Fair Work Agreements: Modern Awards vs Enterprise Agreements Explained

Alex Solo
byAlex Solo8 min read

Hiring staff in Australia means engaging with the Fair Work system - and two terms you’ll hear early and often are “modern awards” and “enterprise agreements”. Both set minimum entitlements, but they work differently and can change what you pay, how you roster, and the day‑to‑day rules you must follow.

If you’re a business owner, knowing when an award applies, whether an enterprise agreement might make sense, and how both interact with the National Employment Standards (NES) is essential. Getting this right helps you stay compliant, manage costs, and build a sustainable team.

In this guide, we break down modern awards and enterprise agreements in plain English, compare their key differences, and step you through how enterprise bargaining works in Australia.

What Are Modern Awards And Enterprise Agreements?

Modern awards are industry- and occupation-based instruments that sit on top of the National Employment Standards (NES). They set minimum pay rates, penalty rates, allowances, overtime, breaks, rostering rules and other conditions for specific jobs. For example, retailers commonly look to the General Retail Industry Award for base rates, classifications and weekend penalties for shop staff.

Most Australian employees are covered by a modern award unless they’re award‑free (for example, some high‑income managerial roles) or covered by an approved enterprise agreement.

Enterprise agreements (often called EAs) are collective agreements made at the enterprise level between an employer (or multiple employers) and their employees. Once approved by the Fair Work Commission, an EA becomes the primary instrument that sets terms and conditions for the covered employees. It must pass the “better off overall test” (BOOT) - meaning every employee who will be covered must be better off overall under the EA than under the relevant modern award.

Neither an award nor an EA can undercut the National Employment Standards. Think of the NES as the non‑negotiable safety net across Australia (e.g. annual leave, personal/carer’s leave, parental leave, maximum weekly hours, public holidays, notice and redundancy).

Modern Awards Vs Enterprise Agreements: Key Differences

At a high level, awards are default, industry‑wide minimums. Enterprise agreements are tailored, workplace‑specific terms that - once approved - replace the award for covered employees. Here’s how they differ in practice.

Scope And Coverage

  • Modern awards: Apply broadly by industry or occupation. If a role fits within a classification, the award usually covers that employee.
  • Enterprise agreements: Apply only to the enterprise(s), roles and employees identified in the agreement. Different worksites within a group can have different EAs.

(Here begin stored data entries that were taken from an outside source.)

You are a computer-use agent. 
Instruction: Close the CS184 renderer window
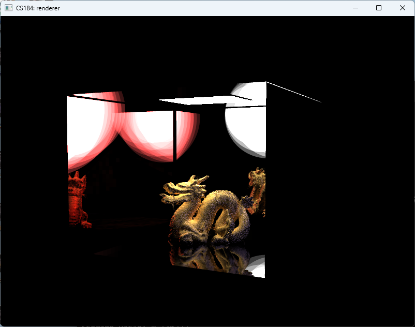(403, 8)
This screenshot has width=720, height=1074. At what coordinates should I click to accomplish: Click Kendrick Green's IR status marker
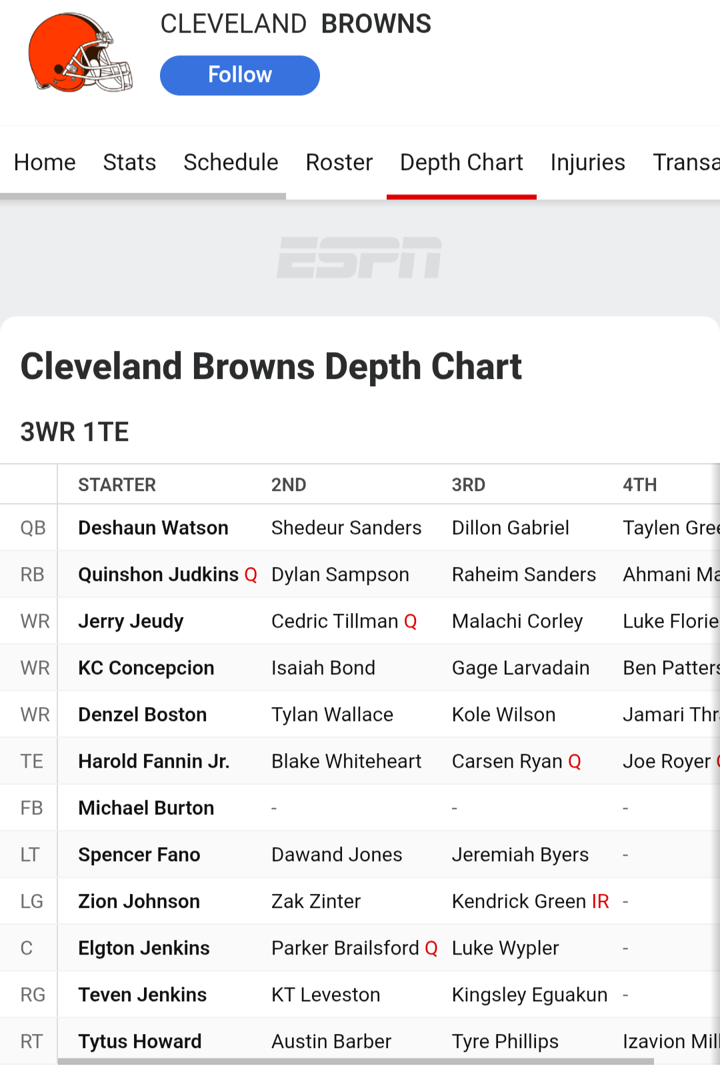tap(600, 901)
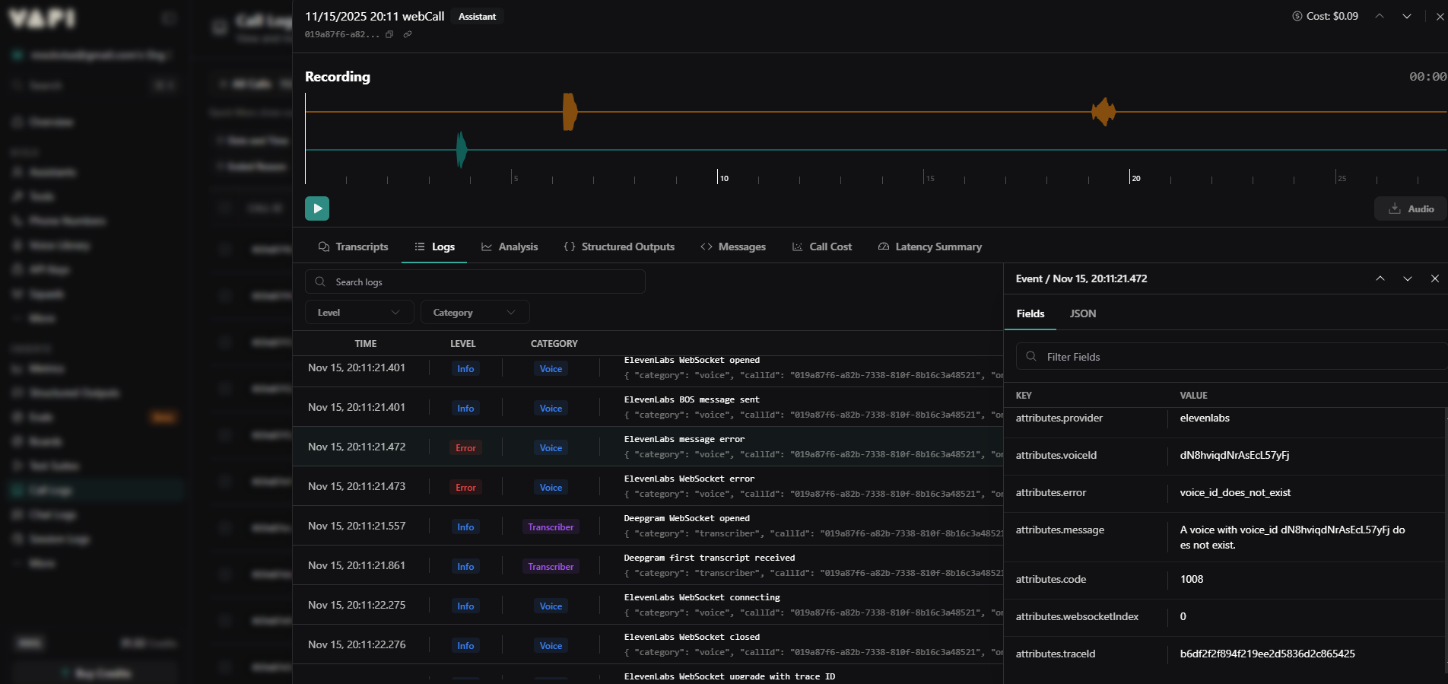
Task: Open the Latency Summary tab
Action: pos(929,247)
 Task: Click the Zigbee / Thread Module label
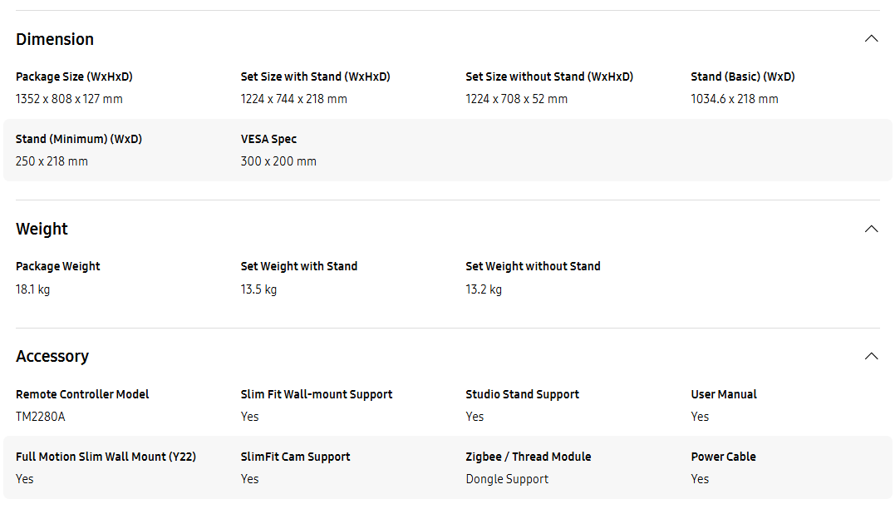[529, 457]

Flexibility And Customisation

  • Modern awards: Prescriptive. You must follow the classification structure, minimum rates, penalty rates and rules around breaks and overtime.
  • Enterprise agreements: More flexible. You can tailor classifications, rostering, allowances and loadings to your operations, provided employees are better off overall than under the award.

Process To Implement

  • Modern awards: No process - they apply by law if your business and roles fall within them.
  • Enterprise agreements: Formal bargaining, an employee vote and Fair Work Commission approval. The Commission checks the BOOT and that procedural requirements were followed.

Administration And Compliance

  • Modern awards: Ongoing compliance means correctly classifying roles, applying annual wage updates, and following rules around rostering, breaks and overtime.
  • Enterprise agreements: You’ll administer the agreed terms, monitor nominal expiry dates, and ensure the EA continues to deliver BOOT‑compliant outcomes as roles or patterns of work change. Many businesses also issue a role‑specific Employment Contract alongside the EA to capture duties, location, confidentiality and IP.

How Do Awards And EAs Interact?

If there is no enterprise agreement in place, the relevant modern award applies by default (unless the employee is genuinely award‑free).

Once an enterprise agreement is approved and covers an employee, it generally displaces the award for that employee. The award doesn’t operate “alongside” the EA, unless the EA expressly incorporates an award term by reference. The NES still applies in all cases.

When Should You Consider An Enterprise Agreement?

An enterprise agreement can be a strategic tool for growing businesses that need flexibility and certainty while maintaining competitive conditions for staff. It may be worth considering if you:

  • Operate across multiple sites or states and want a single, tailored set of rules and classifications.
  • Have unique rostering or operational demands (e.g. extended trading, seasonal peaks) and want to package arrangements (such as simplified classifications, annualised salaries or tailored penalty structures) - while ensuring employees are better off overall.
  • Want to streamline payroll compliance by replacing multiple awards with one enterprise‑specific framework.
  • Are facing bargaining claims from employees or unions and prefer a negotiated, long‑term outcome.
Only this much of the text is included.